EDITOR'S NOTE—the boom in the bust
Some people are comparing the current economic crisis to the 1930s, but for wine and spirits drinkers, there aren't many parallels. Until Repeal in 1933, if our forebears wanted a glass of wine, they made it from zin and petite in their basement. Or they headed to church for a communion wafer and a chalice.
Today, wine is flowing through the recession, part of the culture as it never was 80 years ago. The California wine industry, which grew three-fold in the past two decades, held even in 2008 (based on revenue figures reported by the California wine institute). Imports from countries such as Portugal, Argentina and Chile—where good wine can be had for cheap—have been sparked by the times. This is our issue to feed your craving for good wine—even great wine—at a good price.
As critics, we have some of those cravings ourselves. One evening on my way home from work, I was drinking a Guinness with oysters on ice and chatting with Liam Whyte, my friend at Tracks Bar in Penn Station. Send me some wines I should taste for the bar, he asked, then went off to fill another pint. Whatever synapse charged with the Loire in my brain began to wiggle, or was it the oyster it splashed with a memory of Domaine de PepiŹre? I wondered what Tracks would be like if they offered a cru Muscadet by the glass. So I asked our team of critics to come up with their own fantasy lists for their favorite BYO haunts (page 44).
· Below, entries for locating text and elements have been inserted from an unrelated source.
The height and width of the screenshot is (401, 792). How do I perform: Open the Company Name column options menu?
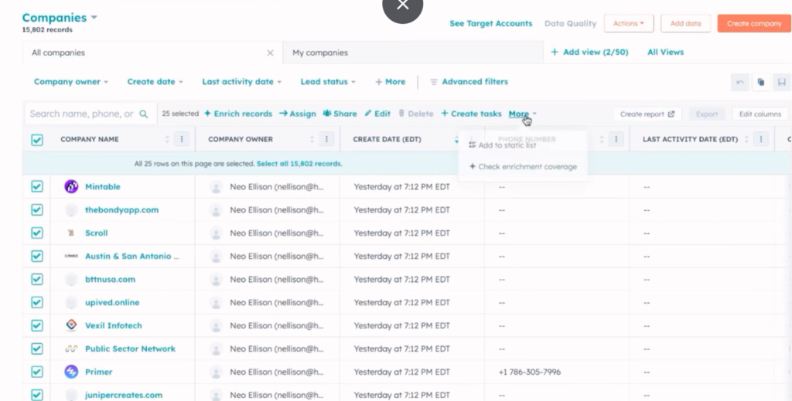tap(182, 139)
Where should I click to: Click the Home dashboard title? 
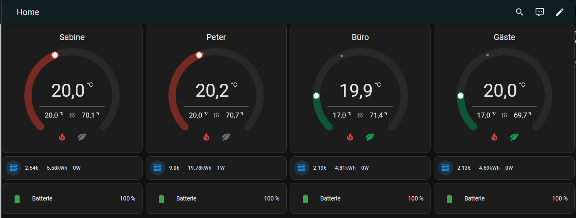tap(28, 12)
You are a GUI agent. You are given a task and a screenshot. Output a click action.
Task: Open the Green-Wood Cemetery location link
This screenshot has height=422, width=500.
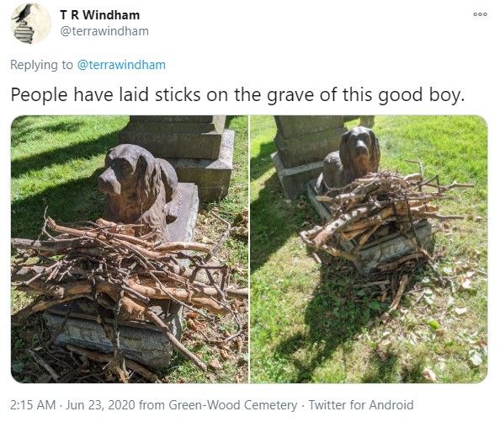(233, 405)
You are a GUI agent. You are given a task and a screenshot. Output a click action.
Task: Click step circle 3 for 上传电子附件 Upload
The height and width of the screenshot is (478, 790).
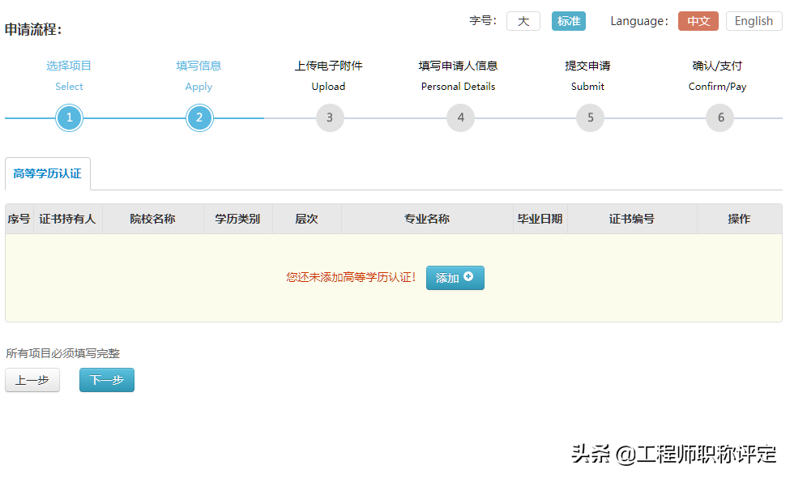point(330,117)
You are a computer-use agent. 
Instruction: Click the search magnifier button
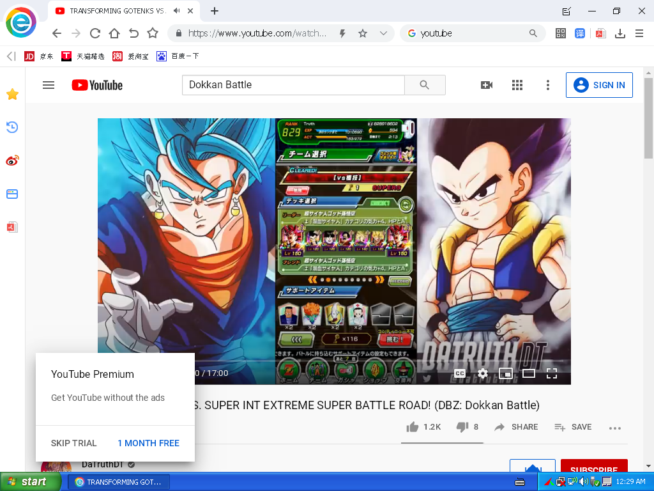tap(425, 84)
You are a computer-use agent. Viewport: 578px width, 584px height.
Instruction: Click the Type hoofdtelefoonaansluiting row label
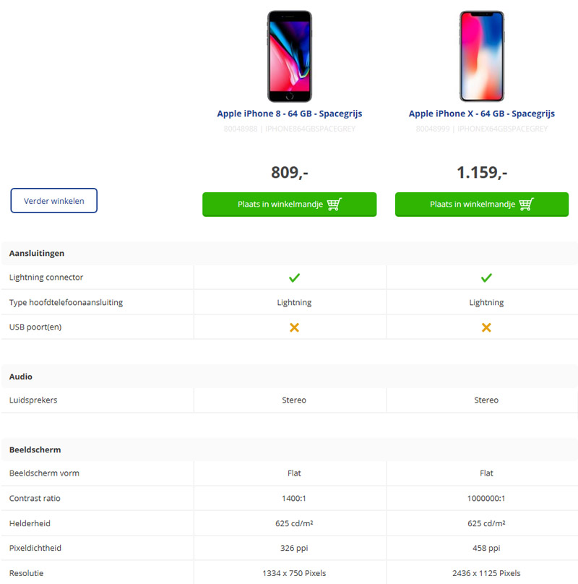[66, 303]
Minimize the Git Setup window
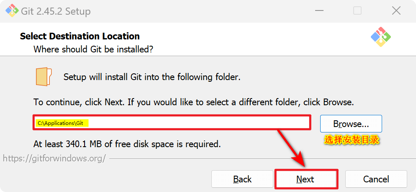 click(318, 11)
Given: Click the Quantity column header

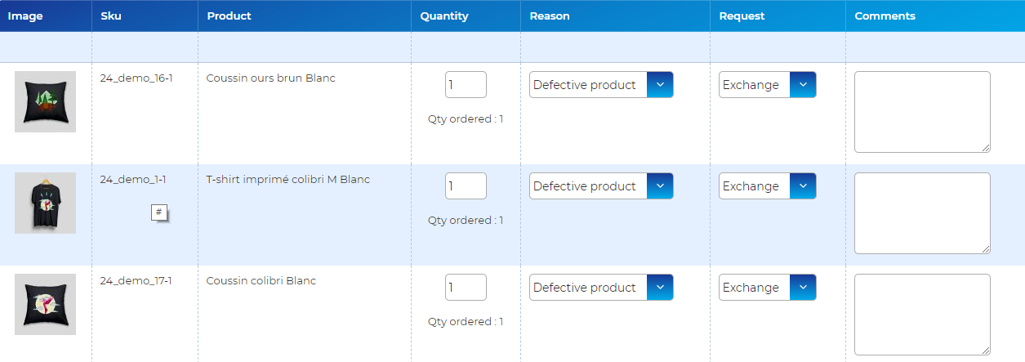Looking at the screenshot, I should point(444,16).
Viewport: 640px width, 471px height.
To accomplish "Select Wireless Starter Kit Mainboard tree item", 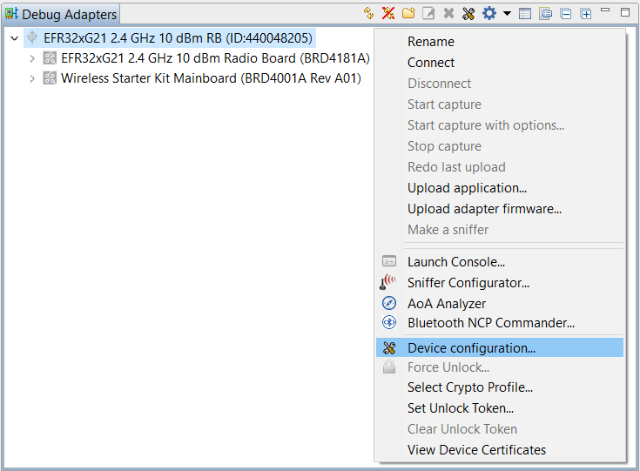I will pyautogui.click(x=210, y=78).
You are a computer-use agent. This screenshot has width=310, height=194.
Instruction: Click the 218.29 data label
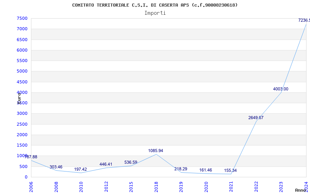coord(181,169)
We also grilled restaurateurs about value in wine: Jeremy Ensey of Becco spoke with Wolfgang Weber about Southern Italy. Seamus Mullen and Roger Kugler of Boqueria talked pata negra ham and Fino with Tara Q. Thomas. And Aldo Sohm of Le Bernardin sold me on malbec...with fish. Meanwhile, we reviewed our tasting results over the last year and selected 100 Top Values priced $15 or less, and the 45 Value Brands—each with a range of great buys for $18 or less.
As you prepare to invest in your $10, $15 or $18 wine for the summer, you may well find it here.
Back in the early 1930s, anyone who wanted a drink could still bask in speakeasy cocktail culture, the afterglow of an early 20th century boom.